What about the rest of us, who kick ourselves, knowing we should have done something when we sat silent?
“In such situations, it’s very important to forgive yourself – because we are to love our neighbors as we love ourselves. People who cannot forgive themselves find it difficult to forgive other people. How we treat other people has a lot to do with how we treat ourselves.
“Most people find it difficult to forgive themselves. I notice that people who were well-nurtured and experienced forgiveness at an early age, they have an easier path to forgiving.”
But how can we forgive those who have done terrible things – such as the murdering of hundreds of thousands of people in Rwanda or Bosnia or Sudan? What about Hitler’s holocaust?
“You can only forgive those kinds of atrocities when you understand that the person who perpetrated them had to be sick. No normal person would commit such acts. If you are seeking a place of forgiveness, it begins with understanding. It’s difficult to hate and understand at the same time. It helps you find that place in your heart that often hides itself from human view.”
What about the unrepentant offender who continues to hurt you and even throw it in your face?
“Think of Jesus on the cross, praying ‘Father, forgive them for they know not what they do,’” answers Jakes. “Notice the fact that he’s praying for their forgiveness – for people who are crucifying Him and not asking for forgiveness.
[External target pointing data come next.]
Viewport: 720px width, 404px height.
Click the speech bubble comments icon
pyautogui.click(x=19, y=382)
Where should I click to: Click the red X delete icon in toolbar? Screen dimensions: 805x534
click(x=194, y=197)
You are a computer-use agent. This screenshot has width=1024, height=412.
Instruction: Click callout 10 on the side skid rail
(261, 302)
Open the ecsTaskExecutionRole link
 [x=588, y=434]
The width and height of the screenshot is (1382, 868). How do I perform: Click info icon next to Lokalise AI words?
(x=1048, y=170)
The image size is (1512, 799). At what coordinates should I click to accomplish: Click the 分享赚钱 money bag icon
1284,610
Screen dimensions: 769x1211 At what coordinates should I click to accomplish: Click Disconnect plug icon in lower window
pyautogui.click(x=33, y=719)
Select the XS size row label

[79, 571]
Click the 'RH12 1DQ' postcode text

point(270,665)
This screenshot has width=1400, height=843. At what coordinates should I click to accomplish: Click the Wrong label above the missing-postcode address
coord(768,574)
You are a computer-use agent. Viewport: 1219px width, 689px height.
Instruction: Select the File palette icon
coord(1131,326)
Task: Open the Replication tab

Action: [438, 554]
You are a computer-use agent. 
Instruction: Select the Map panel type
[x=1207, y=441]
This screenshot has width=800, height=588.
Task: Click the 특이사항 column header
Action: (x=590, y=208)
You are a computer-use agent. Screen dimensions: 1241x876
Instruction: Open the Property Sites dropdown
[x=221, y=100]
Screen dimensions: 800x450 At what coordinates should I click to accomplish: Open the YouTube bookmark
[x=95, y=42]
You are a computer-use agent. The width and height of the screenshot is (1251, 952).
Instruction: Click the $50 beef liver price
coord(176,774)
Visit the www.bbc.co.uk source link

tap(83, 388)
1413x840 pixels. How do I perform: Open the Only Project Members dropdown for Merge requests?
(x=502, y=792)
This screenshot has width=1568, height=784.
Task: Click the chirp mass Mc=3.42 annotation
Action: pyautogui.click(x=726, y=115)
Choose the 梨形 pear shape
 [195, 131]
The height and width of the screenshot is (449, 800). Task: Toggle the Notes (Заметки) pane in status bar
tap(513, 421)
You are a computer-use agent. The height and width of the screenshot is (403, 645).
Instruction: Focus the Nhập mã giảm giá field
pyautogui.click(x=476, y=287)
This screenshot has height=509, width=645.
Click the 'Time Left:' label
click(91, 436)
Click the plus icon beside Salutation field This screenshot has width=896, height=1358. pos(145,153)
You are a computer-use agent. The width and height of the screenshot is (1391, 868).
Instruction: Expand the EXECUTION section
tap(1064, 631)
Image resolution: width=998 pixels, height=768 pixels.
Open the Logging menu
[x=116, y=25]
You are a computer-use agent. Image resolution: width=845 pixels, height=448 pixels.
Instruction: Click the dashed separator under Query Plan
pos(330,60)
“There are people who are in abusive situations right now and in harm’s way – domestic violence, sexual abuse and what have you. So, I’m not saying to stay in danger. Justice and forgiveness can co-habitate. Forgiveness does not have to compromise justice.”
What if the person refuses to accept your forgiveness?
“Well, that is on them,” answers Jakes. “That’s their responsibility. You don’t have to give an account for somebody else’s attitude or the choices that they make. This is about you.
“Forgiveness does not exonerate the perpetrator. Forgiveness liberates the victim. It’s a gift you give yourself. It has less to do with what somebody else did as much as it does with your decision to move on with your life and not be continually victimized by rehearsing that issue or incident over and over again.
He also writes about how he learned that anger is not always negative.
“Anger sets boundaries and limitations. It lets people know when they’ve gone too far. It causes of us to snatch our children out of harm’s way and protect those we love. Anger fuels our adrenaline glands for fight or flight. The Bible says be angry and do not sin, so anger in itself is definitely not a sin.
“The Bible says that anger rests in the bosom of fools. It is not the presence of anger that is destructive, but when you sleep on it and live with it and rehearse it and allow it to turn into bitterness. It develops a kind of toxicity that is a deterrent to your well-being, your happiness and your health – how you raise your children and how you react to the most simple conflicts.
“Jesus says clearly offenses will come. No matter who you are, the one guarantee you have about life is that you be offended. The book is about how you deal with those offenses.”
“It has less to do with the guilty person’s reaction to it. It’s about coming into a place where you say, ‘I’m not going to be victimized twice by allowing this to continue to operate in my life and affect my judgment.
“Understand that forgiveness is not a white flag of defeat.
“No, it’s a first step.
“But I think what I really wanted to say in this book is to share with people that if you hold on to anger and unforgiveness, you’re not available for what’s next.
“You’re not ready yet for what God has for you.”